• DATA RECORDS:
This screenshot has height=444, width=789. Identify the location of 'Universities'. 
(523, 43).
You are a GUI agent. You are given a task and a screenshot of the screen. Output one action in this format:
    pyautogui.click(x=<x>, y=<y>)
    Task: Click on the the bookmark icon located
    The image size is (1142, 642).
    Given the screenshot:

• EXERCISE DESCRIPTION: Return every line of the material above verbatim, with no changes of any kind.

• EXERCISE OUTPUT:
This screenshot has height=444, width=789. Identify the location of 'Universities'. 
(523, 43).
You are a GUI agent. You are given a task and a screenshot of the screen. Output one action in this format:
    pyautogui.click(x=<x>, y=<y>)
    Task: Click on the the bookmark icon located
    The image size is (1142, 642).
    Given the screenshot:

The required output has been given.